High reprint orders in medical journals and pharmaceutical industry funding: case-control study

Time to open up the finances of medical journals

2 July 2012

Perhaps the most striking thing about this article is the refusal of the American publishers, all of which are doctors' organisations, to provide any data. Inevitably readers will wonder what they are hiding. The answer, I suspect, is the massive profits that they are making from selling reprints of pharmaceutically funded research.

We know that something like 50% of all drug sales are in North America, and reprints are a major device for promoting drugs. Cynically, I suggest that the point of reprints is not to provide doctors with scientific data but rather to link the drug company's product to the prestigious brand of the journal. My bet is that well over 80% of reprints are never read.

The second striking figure from this paper is the Lancet sale of a reprint for more than £1.55m. What the authors don't say (and perhaps don't know) is that the profit margin on reprints is something like 80%. Reprints are particularly attractive to publishers less for the revenue and more for the profit. Paper subscriptions are nothing like as profitable. So Elsevier, the owners of the Lancet, made a profit of well over a million pounds from the Lancet publishing this one study.

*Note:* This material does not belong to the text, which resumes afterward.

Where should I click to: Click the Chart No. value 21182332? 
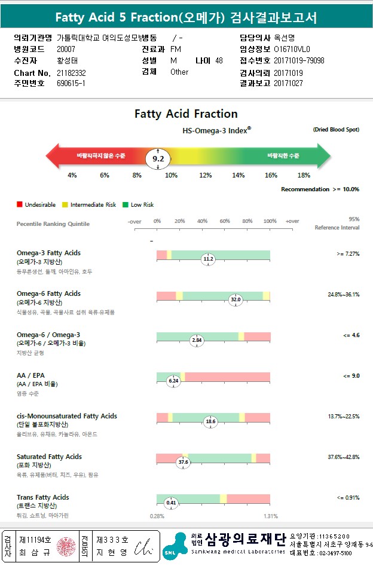coord(71,73)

That's one of the reasons why Elsevier manages to make a profit margin over 30%, which is far higher than in most industries.

The conflict of interest is clearly huge. If Elsevier had to maintain its profit margin by cutting costs rather than publishing that one article it would have to fire about 25 editors (assuming an average salary plus oncosts of about £40 000).

Because the American market is so huge and important the American journals, and particularly the New England Journal of Medicine, may well be making more from reprints than the Lancet. I suggest that doctors who belong to the organisations that publish the journals ask to see the budgets of their journals.

This rapid response overlaps to some degree with a blog that I hope the BMJ will be willing to post.

Competing interests: RS was the editor of the BMJ and the Chief Executive of the BMJ Publishing Group. He is a zealot for open access and was from 2004 to 2011 a member of the board of the Public Library of Science.